**Activity**
When you reach the line containing "Task: Collapse the Mises à jour tree node", stop after it; until then, copy each line of the listing exactly, starting with the first.
═════ Source information
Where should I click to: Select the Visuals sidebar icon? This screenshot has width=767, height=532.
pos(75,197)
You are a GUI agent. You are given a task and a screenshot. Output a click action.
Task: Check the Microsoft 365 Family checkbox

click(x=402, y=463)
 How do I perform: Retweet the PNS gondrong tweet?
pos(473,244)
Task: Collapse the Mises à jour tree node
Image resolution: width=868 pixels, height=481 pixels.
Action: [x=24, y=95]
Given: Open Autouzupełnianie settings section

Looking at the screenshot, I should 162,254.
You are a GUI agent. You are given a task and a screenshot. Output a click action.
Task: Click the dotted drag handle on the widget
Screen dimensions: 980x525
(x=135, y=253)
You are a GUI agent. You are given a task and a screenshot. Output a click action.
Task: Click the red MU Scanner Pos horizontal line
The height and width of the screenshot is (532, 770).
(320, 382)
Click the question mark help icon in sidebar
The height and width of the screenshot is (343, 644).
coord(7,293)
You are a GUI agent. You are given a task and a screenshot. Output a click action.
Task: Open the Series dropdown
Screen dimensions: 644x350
══════════
**Solution to the problem**
Where should I click to: Select the Visuals sidebar icon? This screenshot has width=767, height=532.
pos(75,197)
You are a GUI agent. You are given a task and a screenshot. Output a click action.
Task: Check the Microsoft 365 Family checkbox

click(x=402, y=463)
 How do I perform: Retweet the PNS gondrong tweet?
pos(473,244)
Task: Collapse the Mises à jour tree node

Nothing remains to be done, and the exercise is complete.